Which makes Borussia Dortmund 0-1 Hamburg SV an even stranger match than even the scoreline shows. The worst team in the Bundesliga (they came into the match with two points, although one was earned at Bayern Munich’s expense), Hamburg had scored once and conceded eight in the six games prior to their visit to Signal Iduna Park. If they were going to snatch a surprise three points here, they’d surely have to follow the usual script.
But BVB were never actually in the game. They had possession, sure, but it was generally of the muddled, midfield variety, and they didn’t put any serious pressure on goal until very late on. They were out-chanced by Hamburg, out-shot by Hamburg and out-scored by Hamburg in a match that was far more grim than the scoreline shows.

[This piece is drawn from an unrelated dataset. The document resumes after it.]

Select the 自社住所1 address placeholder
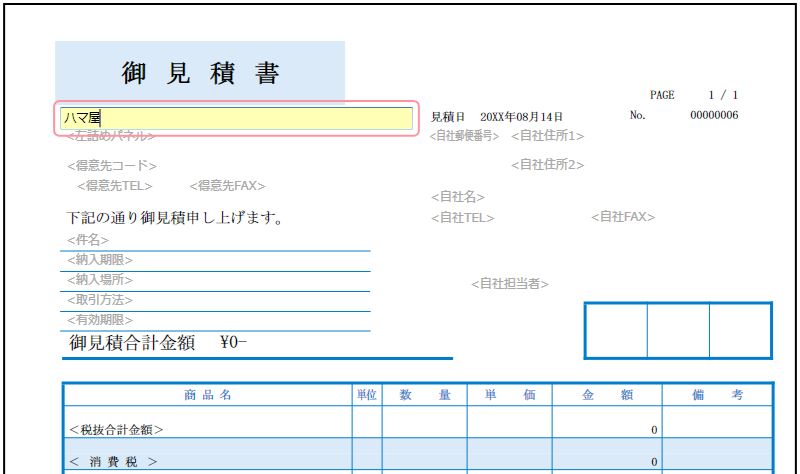 [547, 136]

The visitors’ goal came from a Adrian Ramos turnover in midfield, the ball seized upon by Nicolai Muller and eventually fed to Pierre-Michel Lasogga for an open-goal tap-in, but they could have been 3-0 up by the time Dortmund put together so much as a coherent attack. Lewis Holtby flashed wide before halftime, and Roman Weidenfeller produced a superb save against Heiko Westermann to keep the hosts in the game.
Yes, there were chances to equalise in the last twenty minutes, but the fact that BVB’s first 70 were so incredibly poor on all fronts is little short of remarkable. Even when Hamburg don’t follow the script, they still don’t follow the script.